— start of READING PASSAGE —

The £9.5 million mental health lead training programme had been mooted back in 2017 and the DfE issued a procurement notice in 2019 offering up to £30 million for “a supplier, or consortium of suppliers to deliver a national Senior Mental Health Leads training programme... across all state funded schools and colleges in England...”.

However, fresh procurement documents were later issued in February of this year, setting out that schools and colleges would “be provided with funding to pay training providers directly for courses that meet specified senior mental health lead learning outcomes: enabling senior leads to develop their setting’s whole school/college approach to wellbeing and mental health”.

In March, the Department for Health and Social Care (DHSC) announced that it would allocate £79 million to support student mental health in schools.

— end of READING PASSAGE —
— start of RECORDED INFORMATION —

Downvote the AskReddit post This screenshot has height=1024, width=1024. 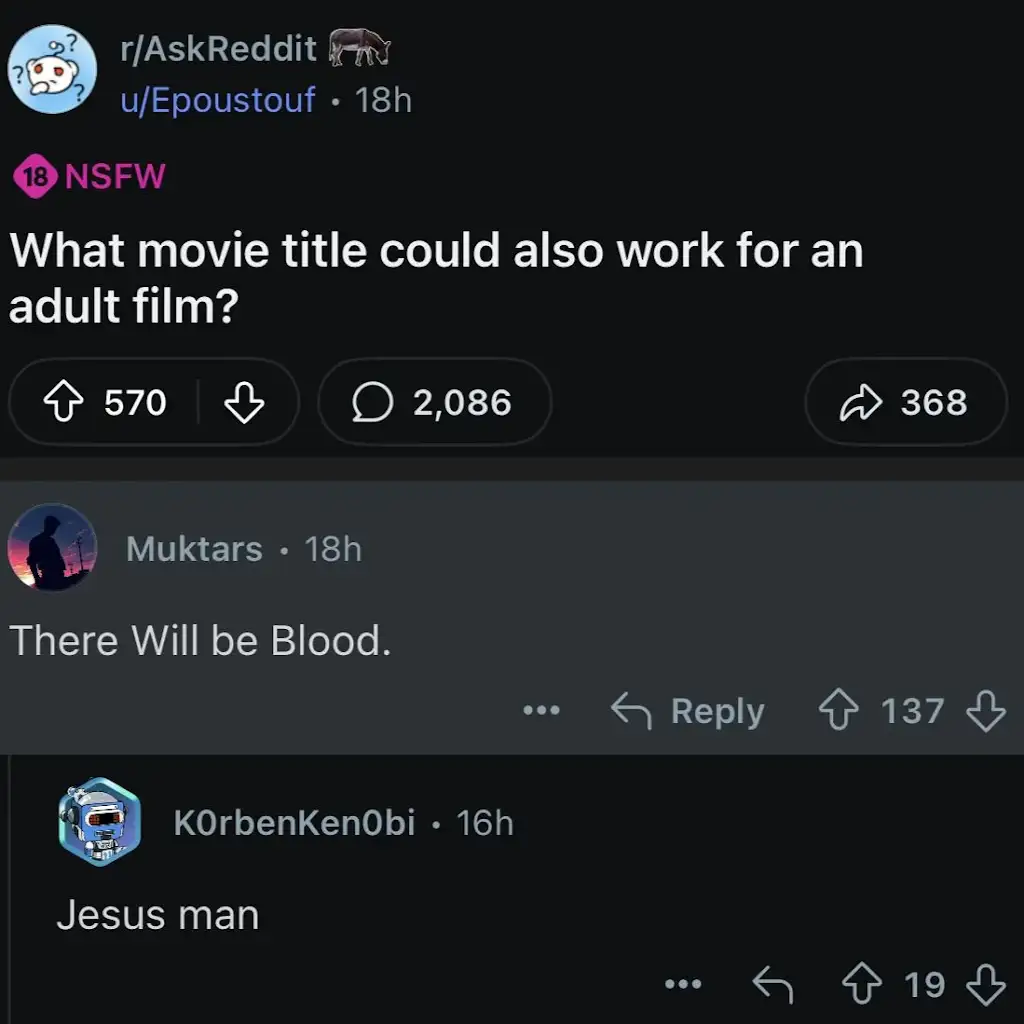pyautogui.click(x=244, y=402)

— end of RECORDED INFORMATION —

Continue the passage about funding for senior mental health lead training in English schools and colleges from its final sentence.

__RIGHT ANSWER__:
Andy Mellor, national wellbeing director for Schools Advisory Service and strategic lead for the Carnegie Centre of Excellence for mental health in schools, told Tes last week it was important that this money shouldn’t be used as a “sticking plaster” but used to fundamentally change things.

In a comment piece for Tes today, children’s and families minister Vicky Ford - who has previously written about her own experiences of mental illess as a teenager - says teachersdo an incredible job, but they cannot be mental health professionals and schools cannot provide specialist health services.

“They can, however, understand what children and young people are going through, support pupils to seek help and continue support as they are going through treatment.”